Тут отворился выход на арену, возле которого по обе стороны толпились зрители — это были офицеры, и в сопровождении одетого в красный фрак шталмейстера появилась артистка, встреченная бурными рукоплесканиями целой гвардии её военных поклонников. И громкий стук сердца юного поэта влился в эти восторженные овации. Ибо на арене перед ним действительно было создание, с полным правом носившее свой пышный титул, — стройная, но вместе с тем крепко сложенная девушка, одетая в блестящее серебристое трико, голубой атласный корсаж, ловко охватывавший высокую грудь, и голубую воздушную юбочку до колен, усеянную звездами. Но пленительней всего в ней была маленькая головка, узкое бледное личико, без грима, с блистающими черными глазами, обрамленное потоком непокорных темных волос, которые были схвачены надо лбом тонким золотым обручем и, свободно струясь, ниспадали до пояса.

Мимолетной улыбкой поблагодарив своих обожателей, она раскланялась направо и налево, потом ухватилась за густую гриву сильной иссиня-черной лошади, которую в это время вывели на манеж, и побежала рядом с ней по кругу; лошадь, раздувая розовые ноздри, пустилась вскачь, погоняемая громкой музыкой и звонким щелканьем бича. Вдруг девушка легко вскочила на лошадь и непринужденно уселась в седле, скрестив руки на груди, грациозно покачиваясь в такт танцевальной мелодии и скользя равнодушным взглядом по рядам публики.

Юноша в далекой верхней ложе следил за каждым её движением, затаив дыхание от восторга. Она казалась ему созданием, явившимся из какого-то другого мира, и он ничуть не удивился бы, если б у неё вдруг выросли за спиной крылья и унесли её сквозь полотняный купол в вольные небеса. Высокие фонари вокруг арены отбрасывали блики света на гибкую фигурку наездницы, временами освещали её прелестное лицо, и Ганс вдруг ясно увидел суровую складку возле строго сжатых губ и гневное сверкание её глаз, когда лошадь, повинуясь её властному возгласу, на всём скаку сделала неловкий прыжок. Всё отчаянней мчалась наездница по кругу, бесстрашно проносилась над натянутыми лентами, стрелой пролетала сквозь обручи с папиросной бумагой; её волосы, взметнувшиеся над белыми плечами, развевались, словно черный плащ, подхваченный буйным ветром; пьянящее наваждение этого неистового вихря овладело публикой, но внезапно, в самом разгаре бешеной скачки, наездница проворно соскользнула с лошади, без малейшей тени волнения раскланялась на все стороны и вмиг убежала с арены легкими быстрыми шагами.

Разразившийся шквал оваций заставил её вернуться. Из верхних лож на арену летели охапки цветов, но она подняла лишь один букет, прижала его к груди и, поклонившись с чарующей улыбкой, унесла с собой. Весь же пестрый ворох цветов потащил за ней, кривляясь и паясничая, клоун.

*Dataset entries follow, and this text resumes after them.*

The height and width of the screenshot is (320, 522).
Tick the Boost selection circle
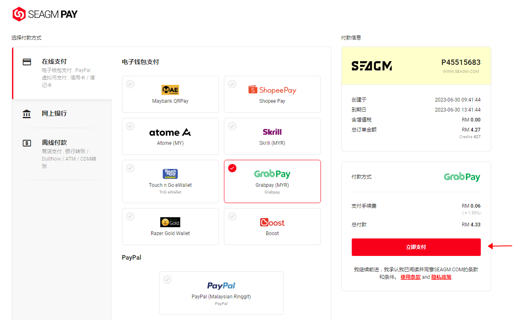click(232, 216)
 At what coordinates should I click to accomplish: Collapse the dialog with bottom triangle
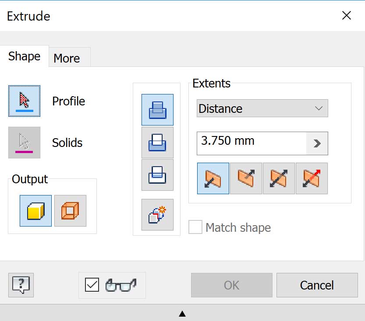[x=182, y=313]
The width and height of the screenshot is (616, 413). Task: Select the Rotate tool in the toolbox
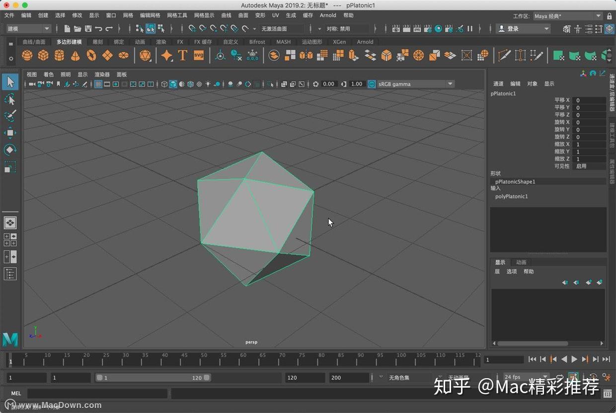10,150
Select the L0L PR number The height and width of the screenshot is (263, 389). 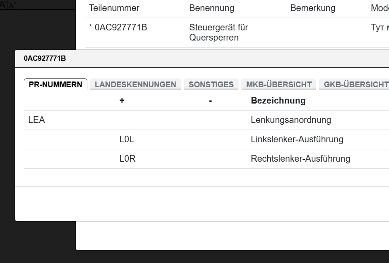[127, 139]
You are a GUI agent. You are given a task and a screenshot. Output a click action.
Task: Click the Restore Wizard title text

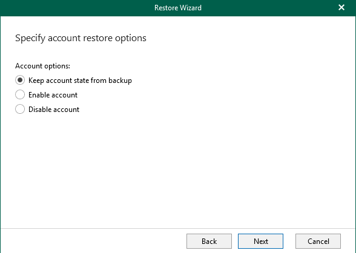(178, 8)
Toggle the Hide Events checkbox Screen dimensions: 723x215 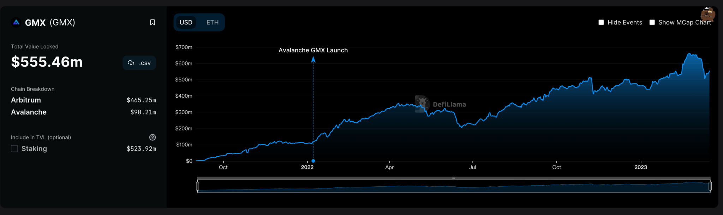[601, 22]
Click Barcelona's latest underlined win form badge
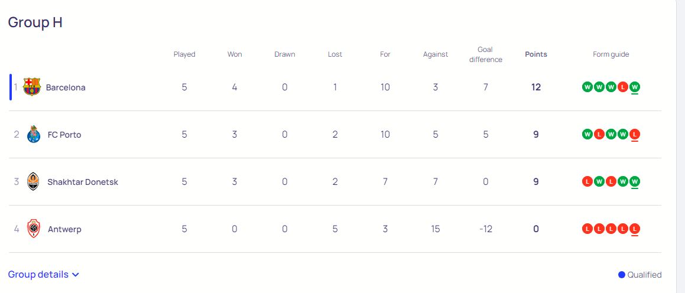Screen dimensions: 685x293 tap(635, 87)
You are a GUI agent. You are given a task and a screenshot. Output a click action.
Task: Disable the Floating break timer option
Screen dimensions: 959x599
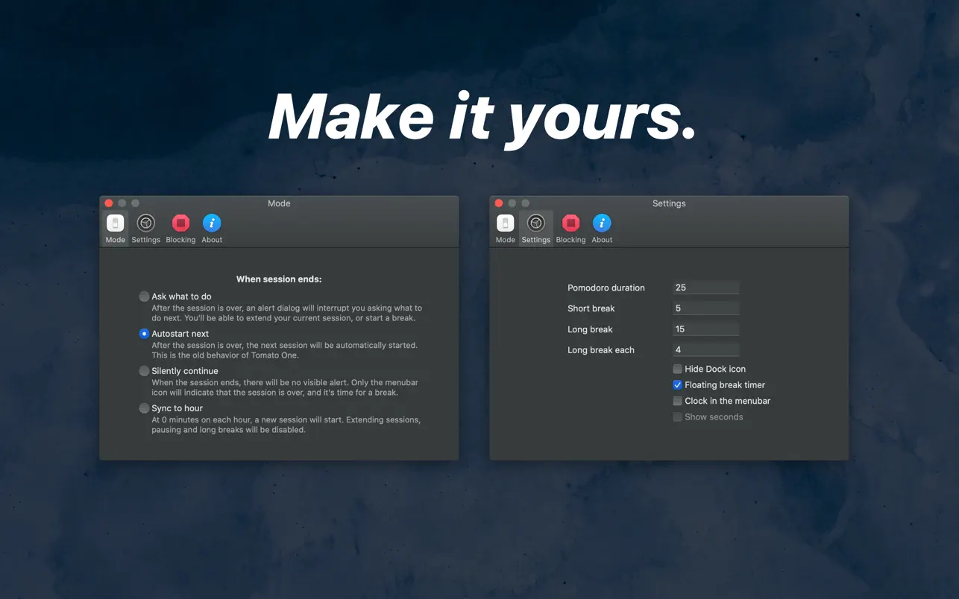(x=677, y=384)
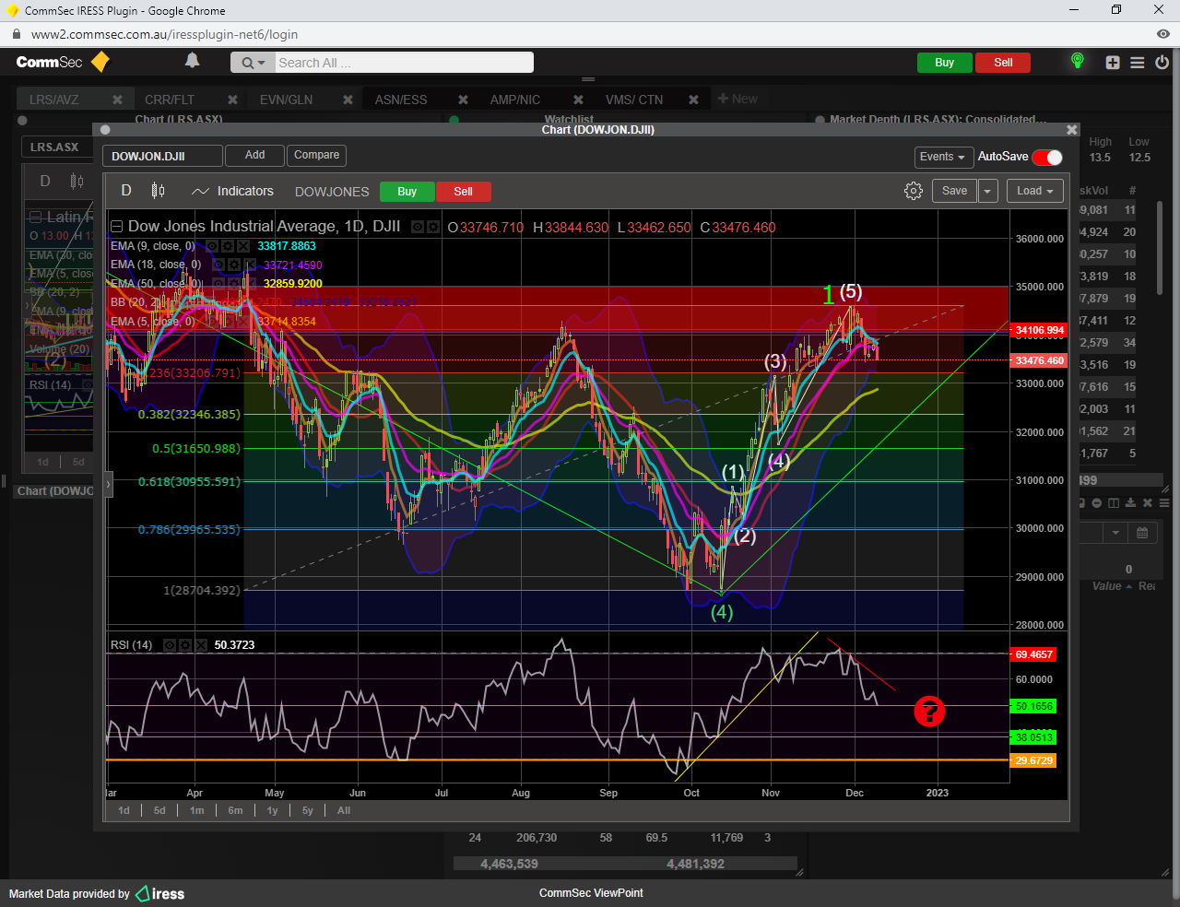The image size is (1180, 907).
Task: Remove the EMA 9 indicator
Action: [243, 246]
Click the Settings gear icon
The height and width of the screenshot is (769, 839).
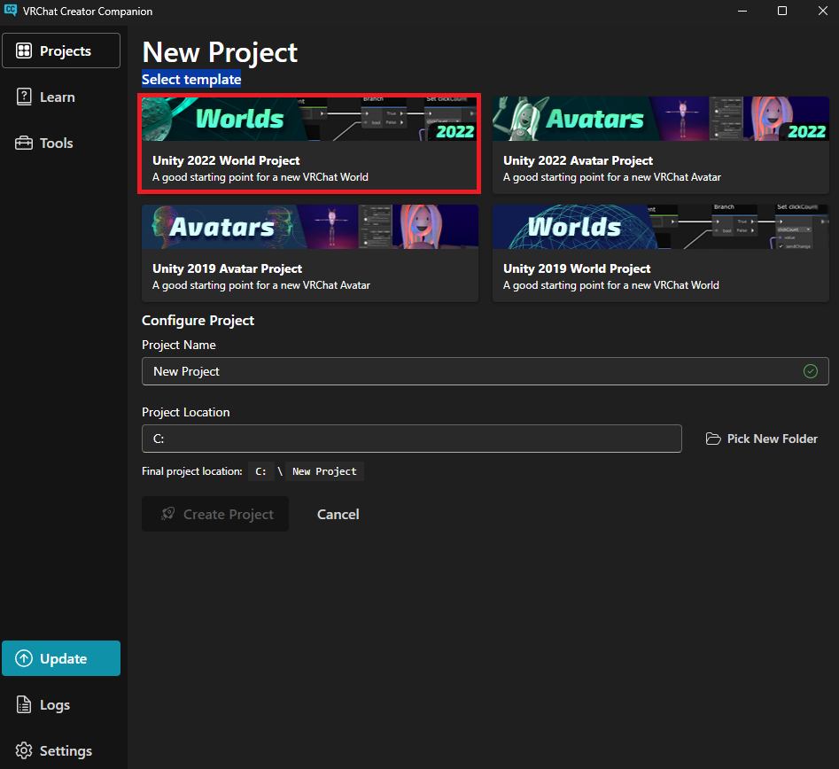tap(25, 751)
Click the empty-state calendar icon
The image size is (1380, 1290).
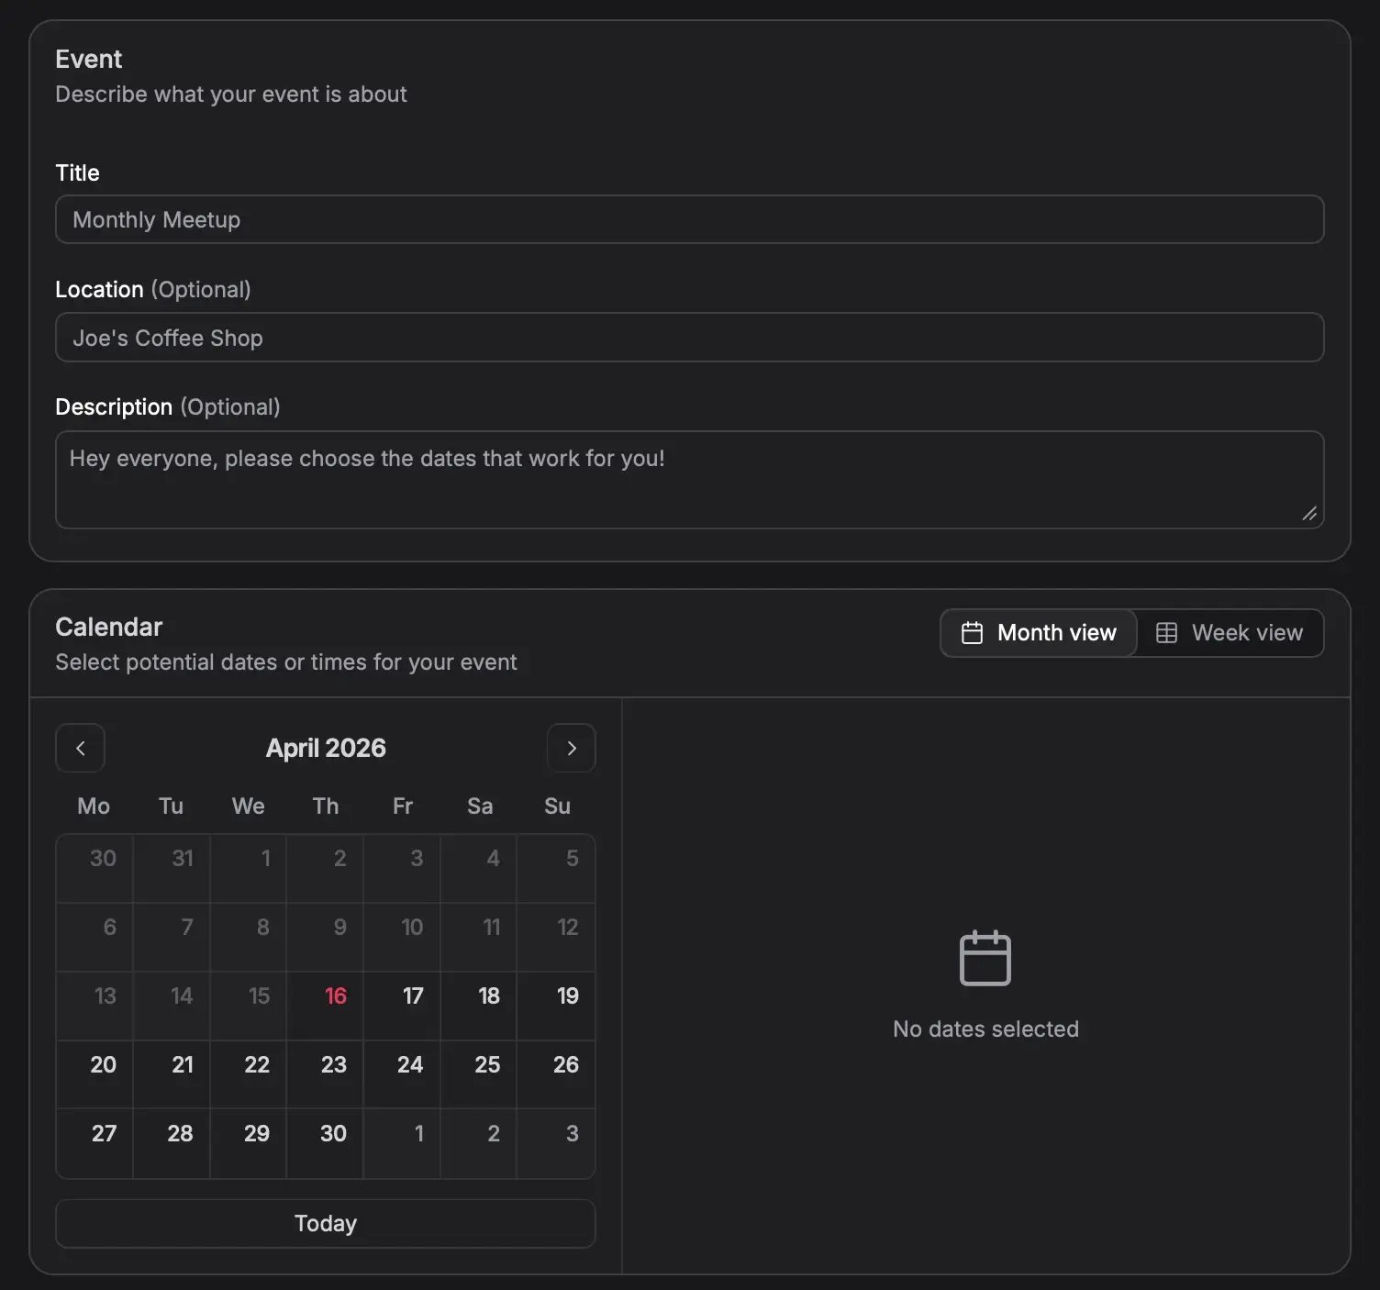click(985, 958)
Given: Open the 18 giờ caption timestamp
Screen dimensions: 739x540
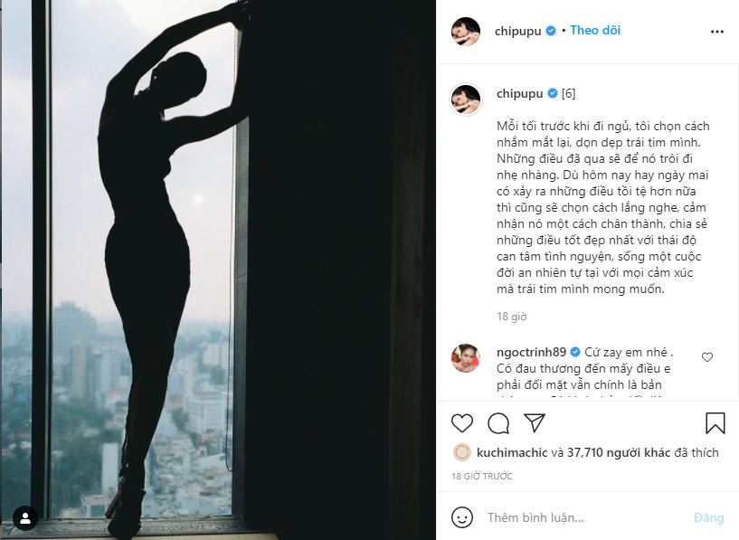Looking at the screenshot, I should point(511,317).
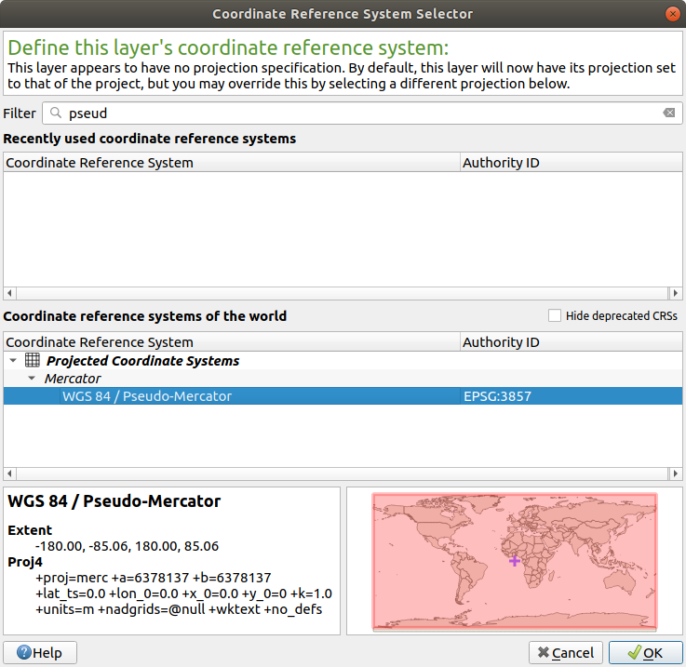Enable Hide deprecated CRSs checkbox
The image size is (686, 667).
(x=555, y=316)
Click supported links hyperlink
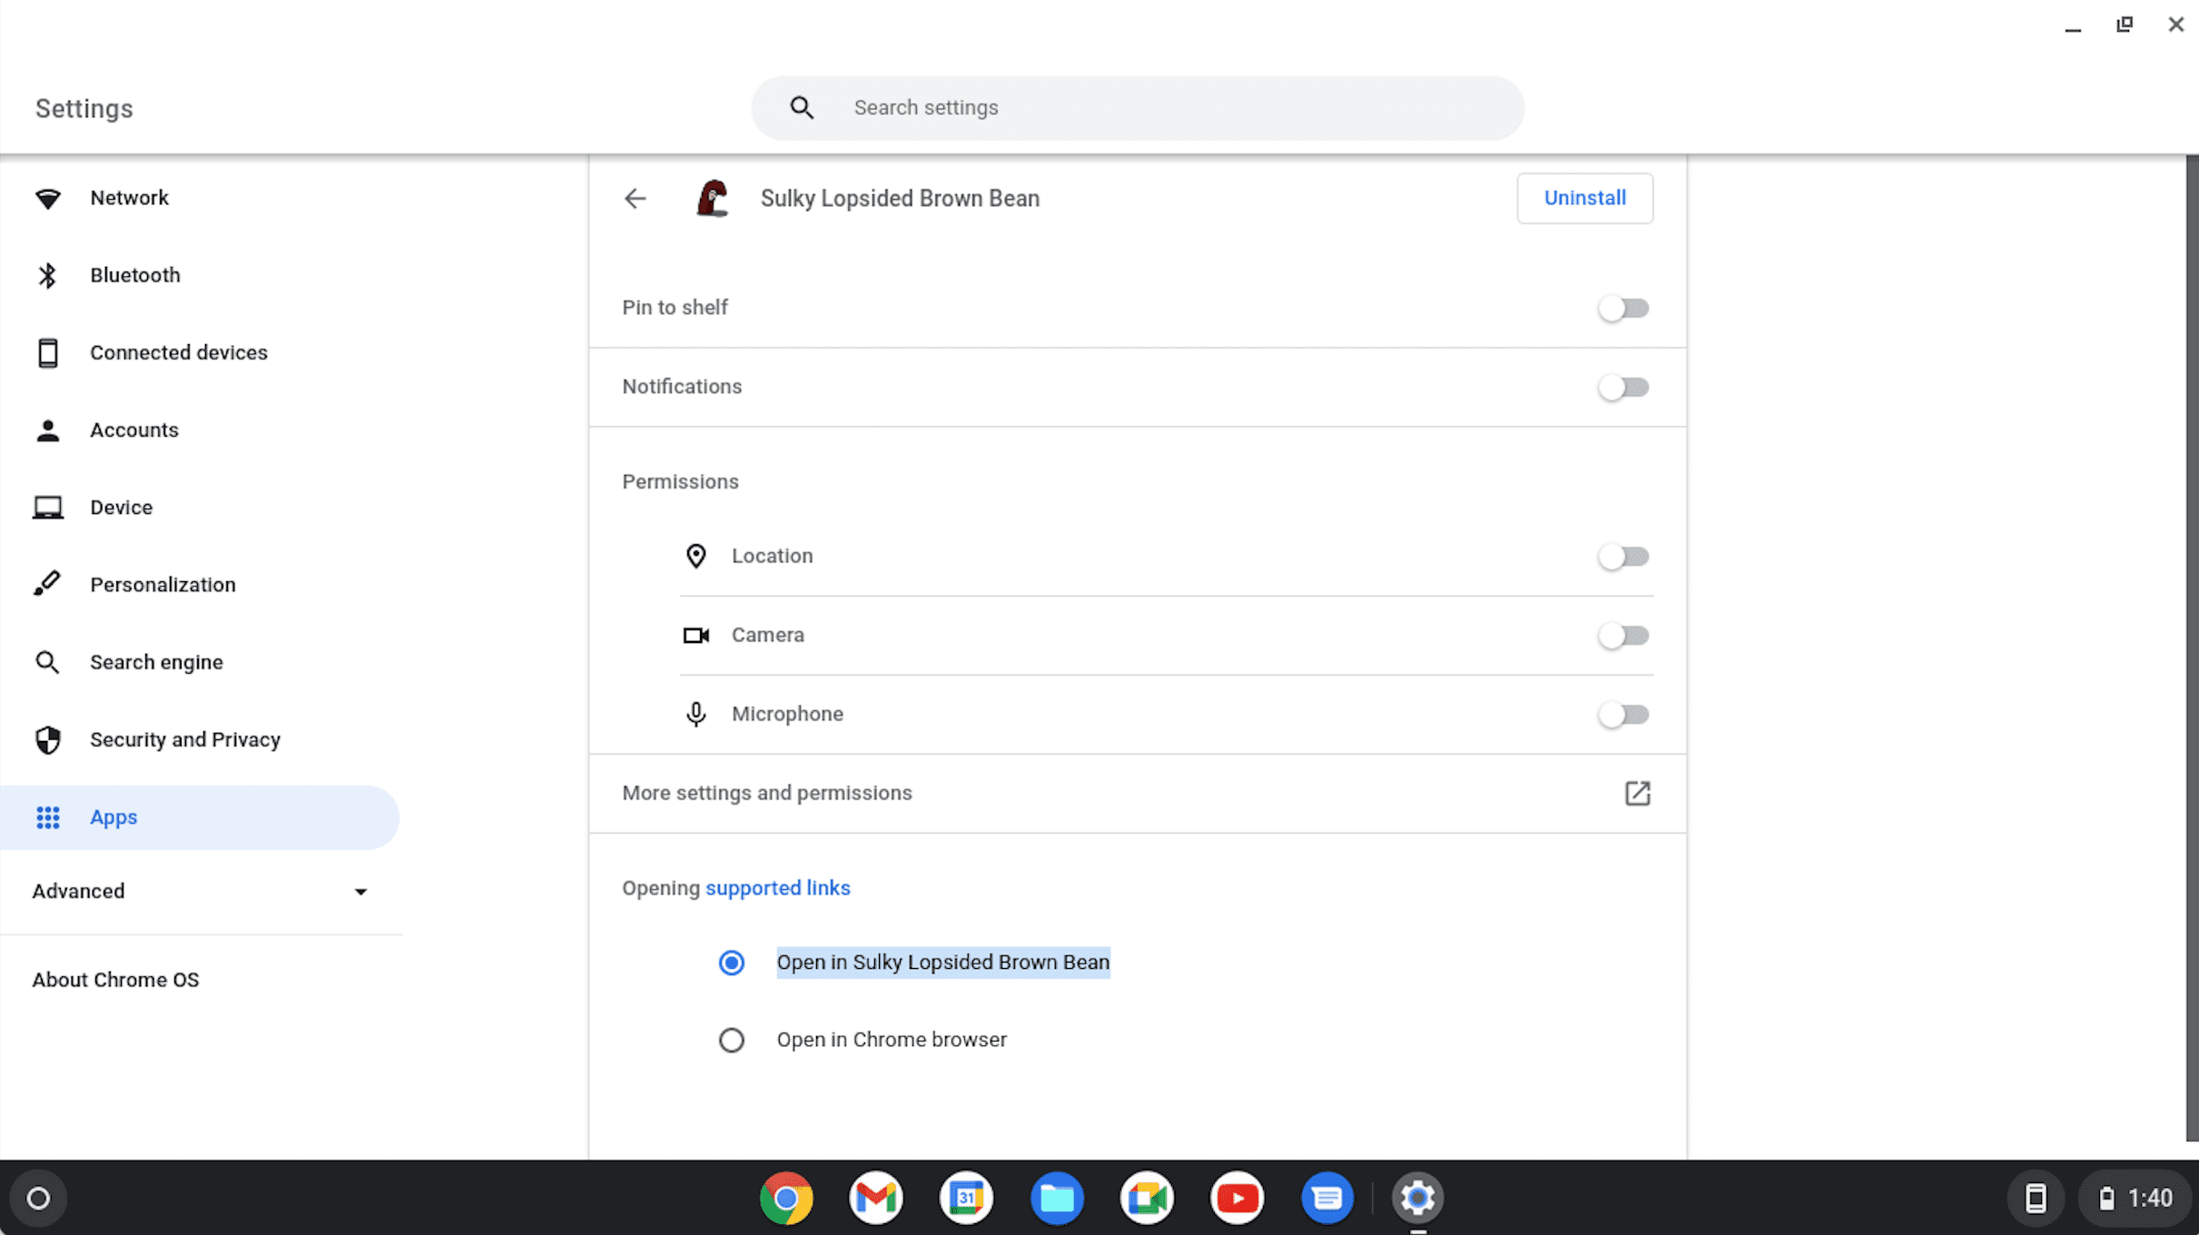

Зритель в верхней ложе отбил себе ладони и до глубины души стыдился, что не догадался бросить ей цветов. Словно захмелев от восторга, спустился он вниз и поспешил на улицу, решив получше приготовиться к следующему выходу артистки. Меж тем цветочница успела продать весь свой товар офицерам. У неё остались лишь две пунцовые розы, и юноша жадно их схватил. Потом он некоторое время бродил вокруг цирка, понемногу остывая на ночном ветерке, — все номера программы, кроме второго выступления наездницы, были ему в высшей степени безразличны.

Он снова занял свое место в ложе; вскоре юная фея вылетела на арену на горделивом черном как смоль жеребце с белой звездочкой на лбу, но теперь её облик был совершенно иным, и зрители нижних рядов, в основном городское простонародье и крестьяне, приехавшие на ярмарку, не сразу узнали артистку, зато офицерская лейб-гвардия встретила её ещё большим ликованием, чем в первый раз. На ней была темно-зеленая облегающая стан амазонка, волосы уже не развевались, а были собраны на затылке в тяжелый узел, на изящной головке красовался блестящий цилиндр с дымчатой вуалью. Милостиво кивая своим почитателям, она неторопливо двинулась по кругу; легонько похлопывая вороного хлыстиком, правя уздечкой и прищелкивая языком, она без труда направляла горячего коня по своей воле.